Smaller Is Deeper for Jewish Study Site

An online 'community of learning' helps Jews in scattered locations study family issues. Organizers believe small groups will encourage intimacy and sharing.

In mid-October, 25 Jewish parents will begin a three-month journey of collective inquiry into essential questions about the meaning of being Jewish - and raising a family in the Jewish tradition in the modern world - on the Web.

Billing itself as "a community of learning," the program, called Mishpacha (the Hebrew word for family) will combine discussion groups, chats, and other tools for online schmoozing with traditional study of sacred texts, guided by a rabbi. What distinguishes Mishpacha from the hundreds of Torah study groups and sites that have flourished on the Net in recent years is that participation in the program will be limited to a small group, in the hopes that participants will weave a fabric of shared experiences that will continue after their completion of the course of study.

"We're trading off being a closed group to attain a deeper degree of intimacy," explains Larry Yudelson, a Web consultant and former editor of the Jewish Communication Network who is acting as technical director for the project. "The idea is that, come next Rosh Hashanah, parents will be able to return to the site and find the people they know." (Yudelson also edits a site called Tangled Up in Jews, which examines the relationship between Jewish culture and belief and the music of a songwriter whose Hebrew name is "Shabtai Zisel ben Avraham v'Rachel Riva" but is better known as Bob Dylan.)

Mishpacha is the first outreach into the online world by the Memorial Foundation for Jewish Culture, which was established in 1965 with reparation funds from the government of West Germany to nurture Jewish religious, cultural, and educational organizations. The foundation has sponsored seminars for Jewish families in Sweden, the former Soviet Union, South America, and other countries where Jews can feel isolated from the global Jewish community. That expertise, says Yudelson, will help shape the online program, which hopes to someday host Mishpacha programs in languages other than English.

"There are so many Jews who feel like they can't see the door or find the knob," says the program's rabbi-in-residence, Dianne Cohler-Esses. "This is a way of giving them a knob so they can open the door."

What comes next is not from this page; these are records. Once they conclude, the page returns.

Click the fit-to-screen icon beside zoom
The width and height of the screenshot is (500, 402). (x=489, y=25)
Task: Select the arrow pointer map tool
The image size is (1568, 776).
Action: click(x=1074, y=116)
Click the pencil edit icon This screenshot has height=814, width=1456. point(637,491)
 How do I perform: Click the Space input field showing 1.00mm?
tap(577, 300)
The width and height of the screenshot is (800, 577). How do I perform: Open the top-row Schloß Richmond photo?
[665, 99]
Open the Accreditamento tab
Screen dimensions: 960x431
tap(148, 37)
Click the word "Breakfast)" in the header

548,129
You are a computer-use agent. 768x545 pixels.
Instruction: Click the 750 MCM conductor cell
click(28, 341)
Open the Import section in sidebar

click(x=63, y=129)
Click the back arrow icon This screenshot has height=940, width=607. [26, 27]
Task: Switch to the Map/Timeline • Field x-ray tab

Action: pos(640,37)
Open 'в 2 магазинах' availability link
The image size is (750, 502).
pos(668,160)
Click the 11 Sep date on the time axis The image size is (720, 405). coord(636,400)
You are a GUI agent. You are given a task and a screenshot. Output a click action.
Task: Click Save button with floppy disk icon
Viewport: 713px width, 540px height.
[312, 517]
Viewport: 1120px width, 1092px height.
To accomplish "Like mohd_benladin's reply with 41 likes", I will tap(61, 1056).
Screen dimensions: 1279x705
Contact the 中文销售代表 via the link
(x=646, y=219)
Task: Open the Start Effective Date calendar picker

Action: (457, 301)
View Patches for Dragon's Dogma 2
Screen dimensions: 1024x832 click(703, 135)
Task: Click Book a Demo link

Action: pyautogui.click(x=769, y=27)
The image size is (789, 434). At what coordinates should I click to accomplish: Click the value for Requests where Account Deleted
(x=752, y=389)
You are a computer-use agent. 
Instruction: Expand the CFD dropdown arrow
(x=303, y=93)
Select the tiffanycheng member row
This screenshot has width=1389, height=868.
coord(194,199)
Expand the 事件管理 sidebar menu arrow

Beginning with a collective exploration of the most basic questions of Jewish identity, the program will engage issues related to observance of dietary laws, holidays, the Torah, commitment to social justice, and the milestones in Jewish community life from birth to death. Mishpacha is only open to those with children, but non-traditional families - such as single parents and gay couples - are welcome. "When people start having children, the questions get more serious for them," Yudelson says.

Unlike such no-cost educational sites as Project Genesis and Virtual Jerusalem, Mishpacha will require users of the service to pay a fee - in the US$18-$25 range - but participants will receive the equivalent of twice that amount in reference books and sacred literature, Yudelson says.

Mishpacha will open its doors to Jews of all denominations, from Orthodox to Reform, and even to non-observant Jews. That inclusiveness comes naturally to Rabbi Cohler-Esses, who was raised in the Syrian Jewish community in Brooklyn. "Kugel and matzo balls are not Jewish food for me," she explains. "Lakhmajin and kibbeh are. That Orthodox/Reform dichotomy is a thing of European Jewry, not the Middle East."

Rabbi Cohler-Esses says that one of her roles in the program will be to "connect major Jewish concepts with the events in the lives of those in the group.... If you know someone who is ill, the traditional concept of visiting the sick suddenly becomes very important." To communicate the richness of the Jewish idea of shabbat, she says, "I'll talk about shabbat as a way of expanding consciousness, stopping work for a day to allow the world to come in, and not just being a couch potato."

Eric Simon, a criminal justice researcher for the Federal Bureau of Prisons who edits a comprehensive index of online resources called Torahnet, gives credit for the flourishing of online Jewish study sites to the fervor of Orthodox Jews, for whom spreading the passion for learning about the Torah is paramount. "They're fanatical about it, and I mean that in the most positive way," he says. There's a "tremendous amount of written material" from centuries of scholarship being ported to the Web, says Simon, "because of the long tradition of study and respecting those who studied before."

Launching a Jewish community in a virtual world made of language is natural, says Rabbi Cohler-Esses, relating the Jewish love for the study of texts - in books or on the Net - to the fact that "text" and "textile" share the same root, a Latin word meaning "to weave." "When you study a text, you start to weave your life into it - you become a part of it. It's a holy activity. Some kind of transformation can happen there. 'Transformation' is a big word, but I believe it's possible."